What you will do - Take every entry below and copy it out word for word.

Records for this exercise -
+ + +

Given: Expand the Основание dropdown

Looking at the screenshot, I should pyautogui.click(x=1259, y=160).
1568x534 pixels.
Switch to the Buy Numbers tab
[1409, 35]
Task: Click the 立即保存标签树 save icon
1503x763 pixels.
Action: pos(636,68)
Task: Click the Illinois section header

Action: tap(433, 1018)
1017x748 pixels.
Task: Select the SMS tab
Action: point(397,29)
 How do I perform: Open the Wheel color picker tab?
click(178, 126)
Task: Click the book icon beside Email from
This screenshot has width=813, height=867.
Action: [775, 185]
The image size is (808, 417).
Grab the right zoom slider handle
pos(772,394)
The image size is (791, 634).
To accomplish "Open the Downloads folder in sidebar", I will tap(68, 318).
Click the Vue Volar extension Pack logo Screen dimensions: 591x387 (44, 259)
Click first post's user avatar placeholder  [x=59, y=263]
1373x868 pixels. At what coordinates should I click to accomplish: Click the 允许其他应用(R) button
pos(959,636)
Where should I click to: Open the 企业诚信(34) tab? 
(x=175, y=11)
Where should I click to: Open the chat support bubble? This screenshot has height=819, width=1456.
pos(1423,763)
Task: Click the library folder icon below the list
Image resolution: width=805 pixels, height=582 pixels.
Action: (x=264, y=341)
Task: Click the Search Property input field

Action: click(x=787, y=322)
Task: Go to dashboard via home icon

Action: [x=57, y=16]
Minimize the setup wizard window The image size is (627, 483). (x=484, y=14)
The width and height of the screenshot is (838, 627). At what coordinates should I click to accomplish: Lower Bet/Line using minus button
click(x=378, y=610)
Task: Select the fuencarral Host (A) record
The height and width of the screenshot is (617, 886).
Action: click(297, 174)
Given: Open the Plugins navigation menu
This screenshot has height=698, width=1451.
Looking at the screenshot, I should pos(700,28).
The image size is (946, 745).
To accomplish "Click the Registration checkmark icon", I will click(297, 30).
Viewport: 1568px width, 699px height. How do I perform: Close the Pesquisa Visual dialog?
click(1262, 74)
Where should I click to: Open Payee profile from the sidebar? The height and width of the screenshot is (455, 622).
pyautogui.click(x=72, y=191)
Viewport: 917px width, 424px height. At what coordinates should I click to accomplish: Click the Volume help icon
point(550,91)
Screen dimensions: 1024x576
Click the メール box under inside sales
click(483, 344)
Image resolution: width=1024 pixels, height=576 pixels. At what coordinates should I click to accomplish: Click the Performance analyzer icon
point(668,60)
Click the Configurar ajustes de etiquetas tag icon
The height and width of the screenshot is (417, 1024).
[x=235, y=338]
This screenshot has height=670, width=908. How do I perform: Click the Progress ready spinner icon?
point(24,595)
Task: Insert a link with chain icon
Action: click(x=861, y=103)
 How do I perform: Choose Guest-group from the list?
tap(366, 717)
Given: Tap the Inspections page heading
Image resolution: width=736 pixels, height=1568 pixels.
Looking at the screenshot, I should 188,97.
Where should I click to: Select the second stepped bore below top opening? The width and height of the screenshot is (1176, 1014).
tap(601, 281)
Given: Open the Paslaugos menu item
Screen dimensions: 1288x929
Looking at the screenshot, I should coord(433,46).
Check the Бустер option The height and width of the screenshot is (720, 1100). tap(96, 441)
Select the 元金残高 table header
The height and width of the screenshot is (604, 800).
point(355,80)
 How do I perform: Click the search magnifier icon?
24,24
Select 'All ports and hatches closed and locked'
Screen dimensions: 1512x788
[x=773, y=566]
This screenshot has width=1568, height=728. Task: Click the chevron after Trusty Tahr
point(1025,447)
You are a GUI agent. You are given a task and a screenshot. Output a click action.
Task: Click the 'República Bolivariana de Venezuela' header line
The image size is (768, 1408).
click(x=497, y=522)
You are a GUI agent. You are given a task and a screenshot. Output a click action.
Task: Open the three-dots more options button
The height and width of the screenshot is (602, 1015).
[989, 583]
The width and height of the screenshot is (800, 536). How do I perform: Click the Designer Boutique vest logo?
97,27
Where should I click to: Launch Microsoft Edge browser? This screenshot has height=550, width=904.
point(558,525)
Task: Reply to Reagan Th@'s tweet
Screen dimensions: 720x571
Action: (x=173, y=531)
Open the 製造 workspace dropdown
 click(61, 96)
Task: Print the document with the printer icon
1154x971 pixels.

+ + +

Answer space -
Given: Expand the Основание dropdown

Looking at the screenshot, I should pyautogui.click(x=1259, y=160).
1568x534 pixels.
Switch to the Buy Numbers tab
[1409, 35]
Task: Click the 立即保存标签树 save icon
1503x763 pixels.
Action: pos(636,68)
Task: Click the Illinois section header

Action: tap(433, 1018)
1017x748 pixels.
Task: Select the SMS tab
Action: point(397,29)
 How do I perform: Open the Wheel color picker tab?
click(178, 126)
Task: Click the book icon beside Email from
This screenshot has width=813, height=867.
Action: [775, 185]
The image size is (808, 417).
Grab the right zoom slider handle
pos(772,394)
The image size is (791, 634).
To accomplish "Open the Downloads folder in sidebar", I will tap(68, 318).
Click the Vue Volar extension Pack logo Screen dimensions: 591x387 (44, 259)
Click first post's user avatar placeholder  [x=59, y=263]
1373x868 pixels. At what coordinates should I click to accomplish: Click the 允许其他应用(R) button
pos(959,636)
Where should I click to: Open the 企业诚信(34) tab? 
(x=175, y=11)
Where should I click to: Open the chat support bubble? This screenshot has height=819, width=1456.
pos(1423,763)
Task: Click the library folder icon below the list
Image resolution: width=805 pixels, height=582 pixels.
Action: (x=264, y=341)
Task: Click the Search Property input field

Action: click(x=787, y=322)
Task: Go to dashboard via home icon

Action: [x=57, y=16]
Minimize the setup wizard window The image size is (627, 483). (x=484, y=14)
The width and height of the screenshot is (838, 627). At what coordinates should I click to accomplish: Lower Bet/Line using minus button
click(x=378, y=610)
Task: Select the fuencarral Host (A) record
The height and width of the screenshot is (617, 886).
Action: click(297, 174)
Given: Open the Plugins navigation menu
This screenshot has height=698, width=1451.
Looking at the screenshot, I should pos(700,28).
The image size is (946, 745).
To accomplish "Click the Registration checkmark icon", I will click(297, 30).
Viewport: 1568px width, 699px height. How do I perform: Close the Pesquisa Visual dialog?
click(1262, 74)
Where should I click to: Open Payee profile from the sidebar? The height and width of the screenshot is (455, 622).
pyautogui.click(x=72, y=191)
Viewport: 917px width, 424px height. At what coordinates should I click to accomplish: Click the Volume help icon
point(550,91)
Screen dimensions: 1024x576
Click the メール box under inside sales
click(483, 344)
Image resolution: width=1024 pixels, height=576 pixels. At what coordinates should I click to accomplish: Click the Performance analyzer icon
point(668,60)
Click the Configurar ajustes de etiquetas tag icon
The height and width of the screenshot is (417, 1024).
[x=235, y=338]
This screenshot has height=670, width=908. How do I perform: Click the Progress ready spinner icon?
point(24,595)
Task: Insert a link with chain icon
Action: click(x=861, y=103)
 How do I perform: Choose Guest-group from the list?
tap(366, 717)
Given: Tap the Inspections page heading
Image resolution: width=736 pixels, height=1568 pixels.
Looking at the screenshot, I should 188,97.
Where should I click to: Select the second stepped bore below top opening? The width and height of the screenshot is (1176, 1014).
tap(601, 281)
Given: Open the Paslaugos menu item
Screen dimensions: 1288x929
Looking at the screenshot, I should coord(433,46).
Check the Бустер option The height and width of the screenshot is (720, 1100). tap(96, 441)
Select the 元金残高 table header
The height and width of the screenshot is (604, 800).
point(355,80)
 How do I perform: Click the search magnifier icon?
24,24
Select 'All ports and hatches closed and locked'
Screen dimensions: 1512x788
[x=773, y=566]
This screenshot has width=1568, height=728. Task: Click the chevron after Trusty Tahr
point(1025,447)
You are a GUI agent. You are given a task and a screenshot. Output a click action.
Task: Click the 'República Bolivariana de Venezuela' header line
The image size is (768, 1408).
click(x=497, y=522)
You are a GUI agent. You are given a task and a screenshot. Output a click action.
Task: Open the three-dots more options button
The height and width of the screenshot is (602, 1015).
[989, 583]
The width and height of the screenshot is (800, 536). How do I perform: Click the Designer Boutique vest logo?
97,27
Where should I click to: Launch Microsoft Edge browser? This screenshot has height=550, width=904.
point(558,525)
Task: Reply to Reagan Th@'s tweet
Screen dimensions: 720x571
Action: (x=173, y=531)
Open the 製造 workspace dropdown
 click(61, 96)
Task: Print the document with the printer icon
1154x971 pixels.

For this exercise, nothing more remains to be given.